1. How have health outcomes improved in the last 20 years?  What are some specific measures of quality?

In the past 20 years, each additional dollar spent on health care services produced health gains valued at $2.40 to $3.00.  Though annual age-adjusted per person health care costs between 1980-2000 increased by $2,254 (102 percent), this was accompanied by significant health gains such as the fact that annual death and disability rates declined, and a key measure of population health, the number of days in the hospital, declined from 129.7 to 56.6 per 100 persons.

Simply put, without the investment in health care that brought about these health care improvements, the U.S. would have experienced 470,000 more deaths, 2.3 million more people with disabilities and 206 million more days spent in the hospital.

Leading diseases have also seen improvements in health outcomes. Today’s patients who suffer a heart attack are far less likely to die as a result; death rates have declined from 345 to 186 deaths per 100,000 persons. Stroke and breast cancer outcomes have seen similar declines.

Major financial investments have been made in these common diseases – effective health care management practices and technological and drug innovations have significantly improved outcomes.  These advances are composed of many innovations including pharmaceuticals, medical devices, surgical techniques, and diagnostic technologies.
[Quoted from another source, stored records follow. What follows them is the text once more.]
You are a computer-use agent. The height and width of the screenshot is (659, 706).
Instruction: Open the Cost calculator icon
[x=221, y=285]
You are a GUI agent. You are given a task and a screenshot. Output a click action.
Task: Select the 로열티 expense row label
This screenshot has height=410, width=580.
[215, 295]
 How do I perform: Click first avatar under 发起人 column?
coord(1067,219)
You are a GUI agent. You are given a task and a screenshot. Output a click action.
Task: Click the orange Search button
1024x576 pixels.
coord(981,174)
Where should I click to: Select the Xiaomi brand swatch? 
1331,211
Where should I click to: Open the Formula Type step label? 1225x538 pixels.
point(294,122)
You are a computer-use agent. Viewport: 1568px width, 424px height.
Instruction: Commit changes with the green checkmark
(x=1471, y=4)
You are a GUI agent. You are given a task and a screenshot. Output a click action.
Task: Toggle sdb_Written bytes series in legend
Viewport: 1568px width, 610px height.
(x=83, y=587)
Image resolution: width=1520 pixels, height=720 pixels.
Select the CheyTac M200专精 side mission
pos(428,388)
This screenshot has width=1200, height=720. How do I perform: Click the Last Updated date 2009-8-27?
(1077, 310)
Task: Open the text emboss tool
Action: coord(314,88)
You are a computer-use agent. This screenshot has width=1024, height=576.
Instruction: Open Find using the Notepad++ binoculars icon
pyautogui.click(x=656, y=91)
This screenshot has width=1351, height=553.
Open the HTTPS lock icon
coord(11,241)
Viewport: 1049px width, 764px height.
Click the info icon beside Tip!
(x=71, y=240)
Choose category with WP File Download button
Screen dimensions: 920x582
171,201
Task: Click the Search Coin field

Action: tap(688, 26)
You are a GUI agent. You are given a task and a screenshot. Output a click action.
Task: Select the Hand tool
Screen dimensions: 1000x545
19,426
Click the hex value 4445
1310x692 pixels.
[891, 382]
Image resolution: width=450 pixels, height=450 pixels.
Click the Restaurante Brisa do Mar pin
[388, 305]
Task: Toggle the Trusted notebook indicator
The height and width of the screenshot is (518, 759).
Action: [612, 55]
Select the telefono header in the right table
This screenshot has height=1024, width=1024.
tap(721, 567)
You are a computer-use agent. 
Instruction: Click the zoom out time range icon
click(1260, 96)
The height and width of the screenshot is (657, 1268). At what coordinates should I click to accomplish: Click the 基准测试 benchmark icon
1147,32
2. But was the major financial investment in health care really necessary?  Wouldn't we have seen these improvements without so many resources directed towards health care?

Americans direct substantial resources toward health care research and the development of new medical technologies and treatments, and American patients reap the benefits of this investment.  Their European counterparts have reduced their health care investment to their detriment. The result of the American investment in health care: new pharmaceuticals, medical devices, and treatments are first unveiled in the U.S., not in Europe. This means that American patients are assured more timely access to health care on the cutting edge. For this very reason, researchers are beginning to observe a widening disparity in health outcomes between the U.S. and Europe.

3. How can Congress help ensure that legislative proposals consider the value of new health care technology and treatments as well as their costs? 

Congress must remember the physician's edict, "First do no harm."  When considering legislative proposals, it must first reject any that would result in increasing the health care cost burden. Mandates on employers and health plans must be rejected. In addition, Congress must do what it can to decrease costs.  Reforms to address the crisis in medical liability costs must be a priority.  Legislation to establish chronic disease management was a good beginning, but Congress must continue to support these efforts.
In addition, Congress must carefully evaluate proposals such as pharmaceutical importation and price controls, as well as potential budget cuts for providers, according to their impact on valuable health care investment. Measures like these would have a dramatic impact on treatments and services available to American patients and should be rejected.